PROJECT OUTCOMES REPORT

Disclaimer

This Project Outcomes Report for the General Public is displayed verbatim as submitted by the Principal Investigator (PI) for this award. Any opinions, findings, and conclusions or recommendations expressed in this Report are those of the PI and do not necessarily reflect the views of the National Science Foundation; NSF has not approved or endorsed its content.

The goal of this research project was to explore the use of synthetic visual data for visual scene understanding. In synthetic data, the various properties of objects, scenes, lighting, physics, etc. are fully controllable. The main idea was to create algorithms that can leverage this property for improved visual recognition. As part of this goal, we investigated novel discriminative approaches for leveraging synthetic data to learn robust visual representations, and novel generative approaches for generating realistic synthetic image and video data.

In terms of intellectual merit, there are three key areas of technical contributions.
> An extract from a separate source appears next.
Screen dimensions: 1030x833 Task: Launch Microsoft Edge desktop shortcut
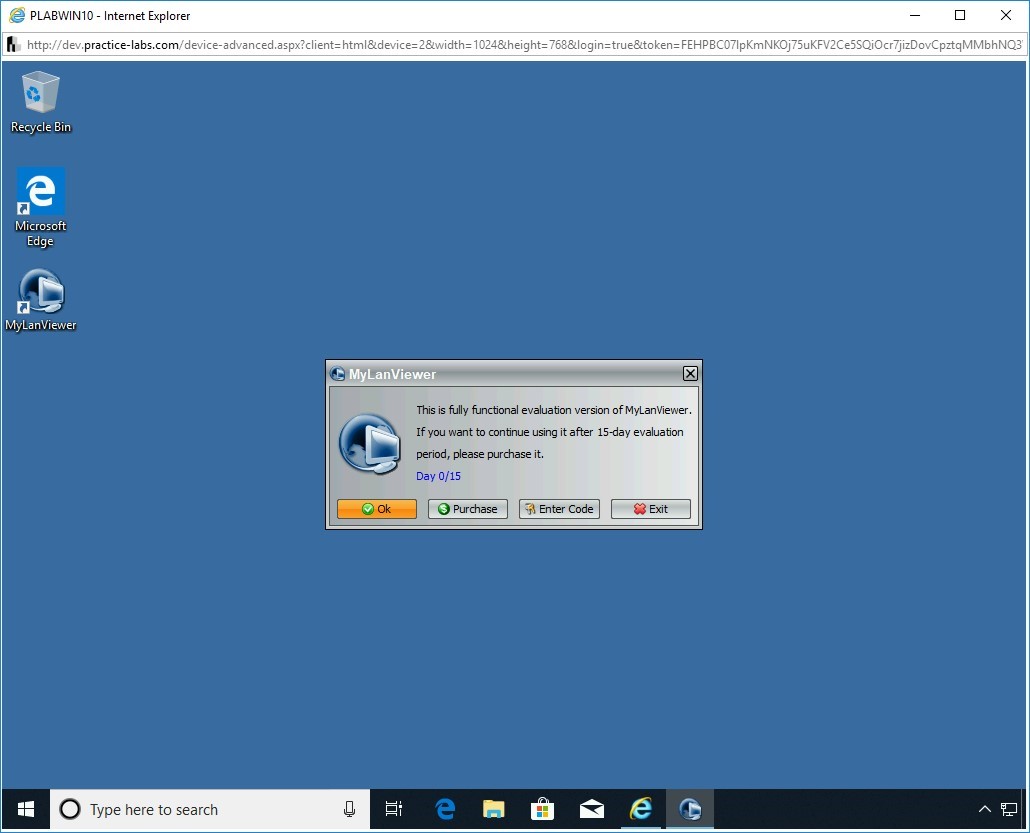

The first is the development of novel generative models that can learn disentangled representations with minimal supervision; specifically, learning to disentangle background, object shape, appearance, and pose for controllable synthetic image generation. The second is the development of novel weakly-supervised visual learning approaches that leverage synthetic data and external knowledge bases for representation learning and object detection. The third is the development of new approaches for privacy and security applications, including a video anonymizer and fake credit card synthesis and analysis method. The work produced 10 peer reviewed papers in top-tier computer vision, machine learning, and security conferences, and new publicly available codebases for the algorithms which are linked from https://www.cs.ucdavis.edu/~yjlee/. The research results were also regularly presented by the PI at international meetings and university seminars.

In terms of broader impact, the main project outcomes are graduate and undergraduate student mentorship and training, outreach activities to promote wider participation of young students in CS and STEM education, and broad scientific impact of the algorithms. In particular, the project helped train PhD, MS, and undergraduate students in conducting and presenting research in the topics of this project. One PhD student completed his PhD and four non-student researchers accepted new PhD and research industry positions. The project's outreach component contributed to efforts that widen middle school and high school student participation in STEM.